Listed records START

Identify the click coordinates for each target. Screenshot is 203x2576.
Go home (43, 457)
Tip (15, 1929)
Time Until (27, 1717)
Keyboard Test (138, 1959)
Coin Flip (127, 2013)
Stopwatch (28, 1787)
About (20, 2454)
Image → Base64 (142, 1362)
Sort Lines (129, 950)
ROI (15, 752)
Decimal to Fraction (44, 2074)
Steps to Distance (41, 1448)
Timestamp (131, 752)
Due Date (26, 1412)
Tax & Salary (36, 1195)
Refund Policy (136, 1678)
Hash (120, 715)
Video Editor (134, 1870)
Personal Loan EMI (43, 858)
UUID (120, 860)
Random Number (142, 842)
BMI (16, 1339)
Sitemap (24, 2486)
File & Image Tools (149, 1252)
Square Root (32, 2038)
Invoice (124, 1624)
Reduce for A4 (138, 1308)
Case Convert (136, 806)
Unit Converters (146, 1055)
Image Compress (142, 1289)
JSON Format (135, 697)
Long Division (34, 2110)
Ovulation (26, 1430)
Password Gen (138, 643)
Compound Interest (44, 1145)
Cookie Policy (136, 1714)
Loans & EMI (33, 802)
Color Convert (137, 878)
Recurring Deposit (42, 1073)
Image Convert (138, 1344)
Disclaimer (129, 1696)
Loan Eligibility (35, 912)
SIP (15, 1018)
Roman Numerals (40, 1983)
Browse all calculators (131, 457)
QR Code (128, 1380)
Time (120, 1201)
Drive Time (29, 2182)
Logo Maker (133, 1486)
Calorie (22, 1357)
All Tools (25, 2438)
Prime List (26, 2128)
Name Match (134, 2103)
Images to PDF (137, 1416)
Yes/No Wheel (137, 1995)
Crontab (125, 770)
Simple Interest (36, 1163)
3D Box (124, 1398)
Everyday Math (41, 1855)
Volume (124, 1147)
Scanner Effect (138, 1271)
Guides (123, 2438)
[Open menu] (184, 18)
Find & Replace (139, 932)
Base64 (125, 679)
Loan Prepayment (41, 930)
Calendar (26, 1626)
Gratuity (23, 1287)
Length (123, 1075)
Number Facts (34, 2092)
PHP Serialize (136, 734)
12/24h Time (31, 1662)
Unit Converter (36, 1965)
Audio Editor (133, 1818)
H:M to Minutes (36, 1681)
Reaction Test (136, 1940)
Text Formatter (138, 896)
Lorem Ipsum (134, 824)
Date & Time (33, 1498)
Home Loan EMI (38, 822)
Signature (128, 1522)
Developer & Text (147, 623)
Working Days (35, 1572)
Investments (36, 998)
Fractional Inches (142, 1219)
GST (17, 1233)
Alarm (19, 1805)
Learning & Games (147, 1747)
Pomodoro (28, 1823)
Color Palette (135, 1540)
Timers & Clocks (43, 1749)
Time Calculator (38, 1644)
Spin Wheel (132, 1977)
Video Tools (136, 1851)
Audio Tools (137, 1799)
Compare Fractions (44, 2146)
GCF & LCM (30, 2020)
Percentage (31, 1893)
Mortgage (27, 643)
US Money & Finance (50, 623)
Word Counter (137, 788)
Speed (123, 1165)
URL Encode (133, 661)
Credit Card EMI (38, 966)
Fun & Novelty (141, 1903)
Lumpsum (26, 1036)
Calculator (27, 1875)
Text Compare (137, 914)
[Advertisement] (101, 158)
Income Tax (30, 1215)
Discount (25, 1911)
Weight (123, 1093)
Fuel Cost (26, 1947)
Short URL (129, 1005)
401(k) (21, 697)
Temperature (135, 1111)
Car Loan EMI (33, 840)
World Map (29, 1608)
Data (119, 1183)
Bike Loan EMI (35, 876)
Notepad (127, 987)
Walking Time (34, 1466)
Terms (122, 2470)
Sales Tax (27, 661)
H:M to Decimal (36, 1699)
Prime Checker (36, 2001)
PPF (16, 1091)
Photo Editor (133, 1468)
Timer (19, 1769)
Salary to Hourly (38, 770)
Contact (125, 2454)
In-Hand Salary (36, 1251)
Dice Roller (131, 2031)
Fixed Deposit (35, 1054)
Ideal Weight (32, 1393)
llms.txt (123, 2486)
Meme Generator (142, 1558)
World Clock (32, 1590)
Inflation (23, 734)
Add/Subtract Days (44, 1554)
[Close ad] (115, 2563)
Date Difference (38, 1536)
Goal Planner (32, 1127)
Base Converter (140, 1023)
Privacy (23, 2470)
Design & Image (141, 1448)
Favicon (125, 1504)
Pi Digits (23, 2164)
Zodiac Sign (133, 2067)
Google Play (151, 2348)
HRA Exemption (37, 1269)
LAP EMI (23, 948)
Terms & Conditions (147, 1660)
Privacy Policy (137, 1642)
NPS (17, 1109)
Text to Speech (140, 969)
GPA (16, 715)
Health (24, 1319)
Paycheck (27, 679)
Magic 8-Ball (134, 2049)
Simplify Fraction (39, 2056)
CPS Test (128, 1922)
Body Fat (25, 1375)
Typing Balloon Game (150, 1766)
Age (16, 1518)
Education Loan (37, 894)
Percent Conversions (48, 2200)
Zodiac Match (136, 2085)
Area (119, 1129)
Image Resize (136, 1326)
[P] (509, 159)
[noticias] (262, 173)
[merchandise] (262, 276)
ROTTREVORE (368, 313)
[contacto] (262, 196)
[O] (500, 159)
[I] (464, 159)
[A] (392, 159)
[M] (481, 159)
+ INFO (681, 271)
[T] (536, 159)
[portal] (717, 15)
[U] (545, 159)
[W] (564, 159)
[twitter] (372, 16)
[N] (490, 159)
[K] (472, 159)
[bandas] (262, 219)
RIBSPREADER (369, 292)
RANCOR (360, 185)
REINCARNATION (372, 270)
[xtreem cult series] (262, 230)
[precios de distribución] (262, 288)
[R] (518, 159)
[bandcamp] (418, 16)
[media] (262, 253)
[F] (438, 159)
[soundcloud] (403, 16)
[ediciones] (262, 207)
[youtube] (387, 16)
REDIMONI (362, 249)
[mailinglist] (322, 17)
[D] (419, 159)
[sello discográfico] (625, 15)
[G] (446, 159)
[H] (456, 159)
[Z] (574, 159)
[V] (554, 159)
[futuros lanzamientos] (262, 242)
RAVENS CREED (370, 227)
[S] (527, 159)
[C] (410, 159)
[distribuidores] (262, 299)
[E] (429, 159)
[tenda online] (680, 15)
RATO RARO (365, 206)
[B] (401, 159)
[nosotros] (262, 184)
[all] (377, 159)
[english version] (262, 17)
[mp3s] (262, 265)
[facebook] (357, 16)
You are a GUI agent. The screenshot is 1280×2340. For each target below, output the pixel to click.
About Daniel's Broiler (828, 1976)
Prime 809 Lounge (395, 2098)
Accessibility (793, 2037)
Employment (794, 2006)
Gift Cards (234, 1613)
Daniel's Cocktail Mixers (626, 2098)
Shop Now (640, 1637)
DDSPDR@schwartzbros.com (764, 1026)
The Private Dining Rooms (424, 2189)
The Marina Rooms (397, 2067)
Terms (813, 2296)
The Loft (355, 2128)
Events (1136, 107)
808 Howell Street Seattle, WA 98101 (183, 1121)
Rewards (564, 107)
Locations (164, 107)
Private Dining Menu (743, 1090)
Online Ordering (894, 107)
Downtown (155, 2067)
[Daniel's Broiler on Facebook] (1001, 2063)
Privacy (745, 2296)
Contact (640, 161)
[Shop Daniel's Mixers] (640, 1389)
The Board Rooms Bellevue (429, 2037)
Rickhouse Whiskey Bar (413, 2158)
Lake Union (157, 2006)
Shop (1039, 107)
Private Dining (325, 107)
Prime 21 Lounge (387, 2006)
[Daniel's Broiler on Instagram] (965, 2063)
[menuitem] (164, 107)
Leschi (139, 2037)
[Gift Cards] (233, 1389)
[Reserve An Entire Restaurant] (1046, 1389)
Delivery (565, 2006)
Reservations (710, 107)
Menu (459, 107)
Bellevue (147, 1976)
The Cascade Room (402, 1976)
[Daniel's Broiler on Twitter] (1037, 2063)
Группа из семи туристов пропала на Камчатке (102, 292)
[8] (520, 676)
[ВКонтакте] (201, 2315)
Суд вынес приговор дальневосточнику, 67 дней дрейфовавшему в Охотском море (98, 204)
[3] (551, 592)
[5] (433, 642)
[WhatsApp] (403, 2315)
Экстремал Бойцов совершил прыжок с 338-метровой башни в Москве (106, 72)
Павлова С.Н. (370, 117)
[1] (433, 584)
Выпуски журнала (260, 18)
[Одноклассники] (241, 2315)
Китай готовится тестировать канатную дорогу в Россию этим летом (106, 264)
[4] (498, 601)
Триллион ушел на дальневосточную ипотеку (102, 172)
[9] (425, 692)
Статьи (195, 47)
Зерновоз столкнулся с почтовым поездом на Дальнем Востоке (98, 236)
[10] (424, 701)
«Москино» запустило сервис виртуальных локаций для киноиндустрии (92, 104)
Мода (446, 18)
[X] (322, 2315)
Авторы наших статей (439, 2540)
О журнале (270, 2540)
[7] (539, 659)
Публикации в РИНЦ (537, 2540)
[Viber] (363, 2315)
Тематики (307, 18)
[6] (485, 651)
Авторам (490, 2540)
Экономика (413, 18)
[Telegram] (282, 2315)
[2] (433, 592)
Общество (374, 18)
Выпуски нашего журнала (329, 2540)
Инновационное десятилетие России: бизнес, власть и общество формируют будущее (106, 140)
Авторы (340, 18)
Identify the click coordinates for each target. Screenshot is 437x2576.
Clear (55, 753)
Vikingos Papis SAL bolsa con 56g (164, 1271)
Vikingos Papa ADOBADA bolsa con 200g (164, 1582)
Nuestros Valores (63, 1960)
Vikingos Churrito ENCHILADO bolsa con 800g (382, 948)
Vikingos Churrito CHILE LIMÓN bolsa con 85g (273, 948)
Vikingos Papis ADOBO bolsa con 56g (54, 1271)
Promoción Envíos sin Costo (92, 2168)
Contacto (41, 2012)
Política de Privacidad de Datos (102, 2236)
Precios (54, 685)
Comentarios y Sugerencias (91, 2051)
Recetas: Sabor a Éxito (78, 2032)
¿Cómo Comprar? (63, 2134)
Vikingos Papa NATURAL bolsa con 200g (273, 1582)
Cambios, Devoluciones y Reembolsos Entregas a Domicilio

Listed records END

* [What is needed] If a line in the records above includes the string "target", copy it.

* [Exercise response]
Identify the click coordinates for each target. Screenshot is 203x2576.
You are a GUI agent. The screenshot is 1280×2340. For each target below, output the pixel to click.
Identify the click coordinates for each target. Screenshot is 437x2576.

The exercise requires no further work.